The stick was deprivation of the already insufficient rations and then, when people became less productive as a result of malnourishment, a horrific range of punishments familiar from my reading of the first emperor's time. The end of the book is devoted to these and how the most vulnerable in society, the young and elderly, suffered the most. People were buried alive, beaten with sticks, branded, hung, forced to swallow excrement, humiliated into committing suicide, mutilated and grew so desperate from hunger that they queued to eat white clay - which would kill them too through constipation. The last chapter in this section is on cannibalism, and by that time I felt so numbed by what I was reading that it felt reasonable. Dikköter points out that the Russians have different words for eating people (presumably after killing them for that purpose) and eating a corpse.

He finishes with a discussion on figures and sources. He concludes that a likely conservative figure is 45 million deaths above normal.

It took a brave man called Lui Shaoqi to make Mao see things must change. There is a picture of Lui talking to villagers in his home province of Hunan. He is white haired and looks scholarly and intelligent. Even though he was a member of the Red Army and had been through the hardships of the wars with the Nationalistic army and the Japanese, he was moved to tears with what he found happening to the villagers at home. In 1962 he spoke for three hours about the disaster of Mao's Great Leap Forward in front of 7,000 delegates. When he said that the disaster was 70% man-made there was an intake of breath.

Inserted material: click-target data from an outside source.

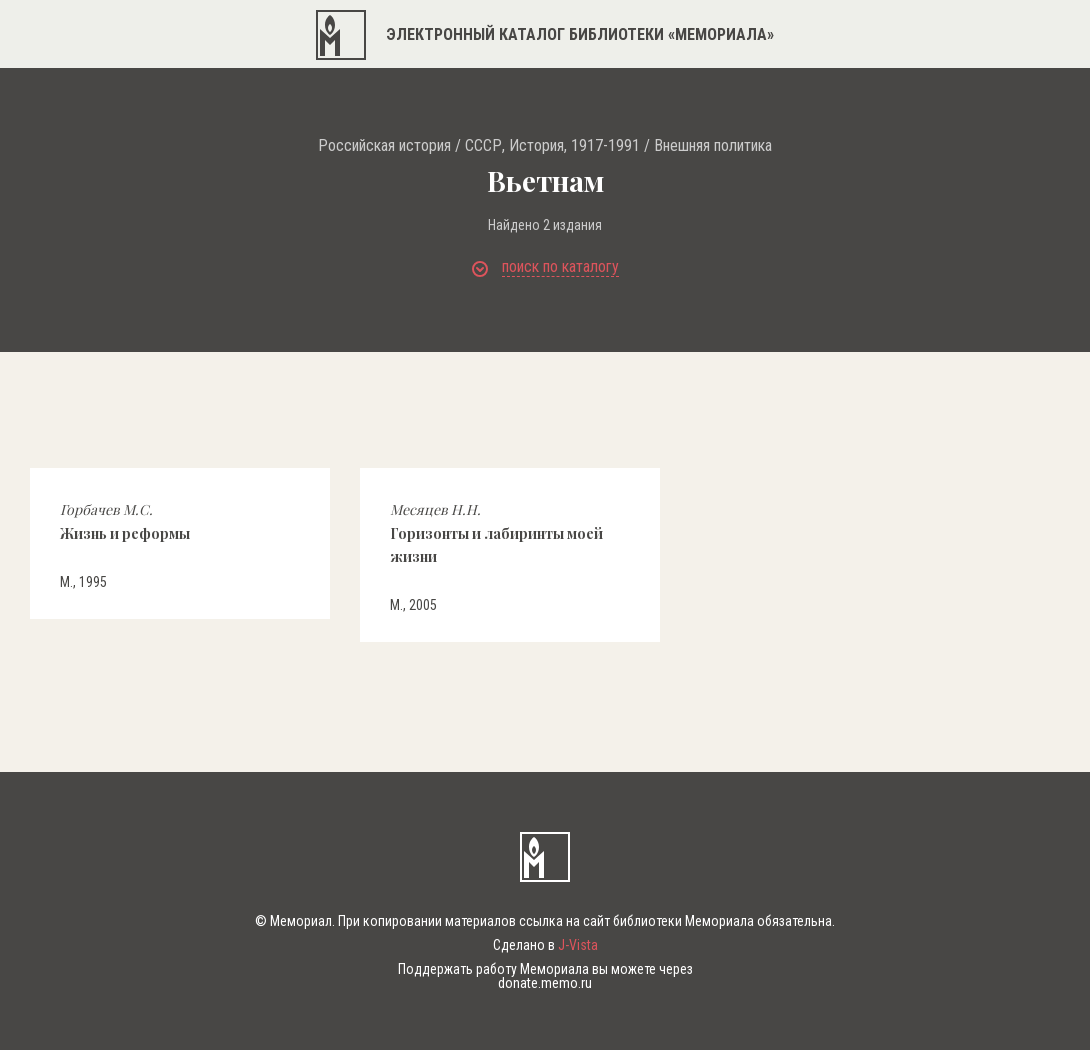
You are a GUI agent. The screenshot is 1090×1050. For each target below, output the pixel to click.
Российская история (384, 146)
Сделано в (545, 945)
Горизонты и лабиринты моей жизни (496, 533)
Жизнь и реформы (125, 521)
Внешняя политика (713, 146)
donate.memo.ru (545, 983)
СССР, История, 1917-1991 (552, 146)
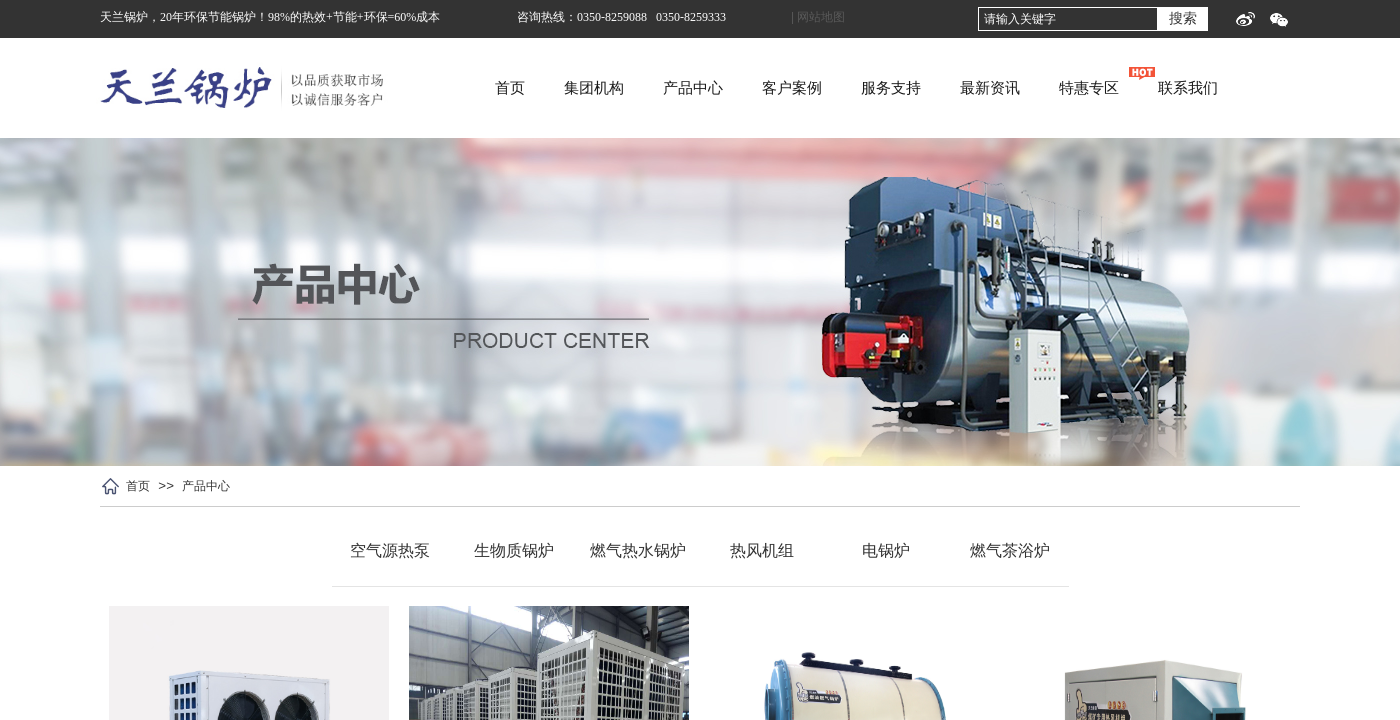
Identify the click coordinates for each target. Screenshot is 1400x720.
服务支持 (971, 88)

Later he told Mao 'History will judge you and me, even cannibalism will go into the books!' Thanks to the investigative work of Frank Dikötter it certainly has.

I now find myself looking at the rest of Dikötter's output: for a student of the history of modern China they look like essential reads.

2 Comments:

Blogger Anne S said...

I didn't know Mao was bi polar. Freaky! I know several bi polar folk, and can imagine how awful it would be to have one in charge of a country.

Anyway, the book sounds like a grim read, but I understand how the gruesomeness of it all keeps one riveted.

Sat Mar 24, 10:00:00 am  
Blogger Clare Dudman said...

I think he might have been, Anne! I'm no medical expert - but he certainly seemed to have at least some of the symptoms.

Yes, very grim - but important too if you can stand it.